Dans une lettre adressée au Directeur Général de la Direction Générale des Migrations, Jules Alingete Key, Inspecteur Général des Finances, a révélé que les enquêtes en cours n’ont pas pu justifier l’utilisation des montants débloqués par le Trésor public.

Les projets, censés améliorer la formation professionnelle dans les provinces de Kasaï, Sankuru et Lomami, sont marqués par un manque de réalisations concrètes.

Selon Jules Alingete, cela soulève des soupçons sérieux de détournement de fonds. Les montants en jeu s’élèvent à cinq (5) millions de dollars, initialement destinés à la construction d’écoles de formation.

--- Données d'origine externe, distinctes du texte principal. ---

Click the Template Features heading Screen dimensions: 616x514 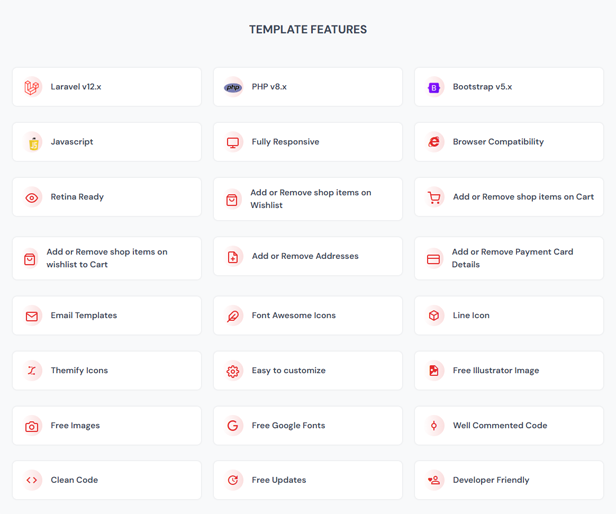pyautogui.click(x=308, y=30)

Jules Alingete a sollicité l’interdiction de sortie du territoire pour plusieurs individus impliqués. Il s’agit notamment de :

– Madame Antoinette Kipulu Kabenga (Ministre honoraire de la Formation professionnelle);
– M. Michel Kabeya Biaye (Directeur Général du groupe Agimex Sarl);
– M. Daniel Madimba
Kalonji (Directeur Général de Shamaya Company Services Sarl et Ministre Honoraire).

Cette demande vise à garantir leur disponibilité pour toute enquête future.

Les allégations ont suscité des réactions variées au sein du Gouvernement et parmi les citoyens.

Beaucoup appellent à une enquête approfondie pour établir la vérité et sanctionner les responsables.

La Ligue Congolaise de Lutte contre la Corruption (LICOCO) a exprimé son soutien à l’IGF tout en appelant à une plus grande transparence dans le traitement des fonds publics.

La RDC a une longue histoire de corruption et de détournements de fonds. Des affaires précédentes ont impliqué des Ministres et d’autres hauts fonctionnaires, renforçant la perception d’une impunité généralisée.

Ces scandales alimentent le mécontentement populaire dans un pays où près de 75% des congolais vivent avec moins de 2 dollars par jour.

Les citoyens expriment leur frustration face à l’inefficacité des institutions censées lutter contre la corruption.

A cet effet, des voix s’élèvent pour demander une réforme structurelle des institutions publiques afin d’améliorer la transparence et la responsabilité.

Les experts suggèrent que sans un système judiciaire indépendant et efficace, les efforts pour combattre la corruption resteront vains.

La lettre d’Alingete Key met en lumière non seulement les problèmes spécifiques liés aux projets du Kasaï mais aussi une crise systémique plus large qui touche l’ensemble des institutions congolaises.

Alors que les enquêtes se poursuivent, l’espoir d’une véritable réforme dépendra d’une volonté politique forte et d’une mobilisation citoyenne accrue pour exiger des comptes.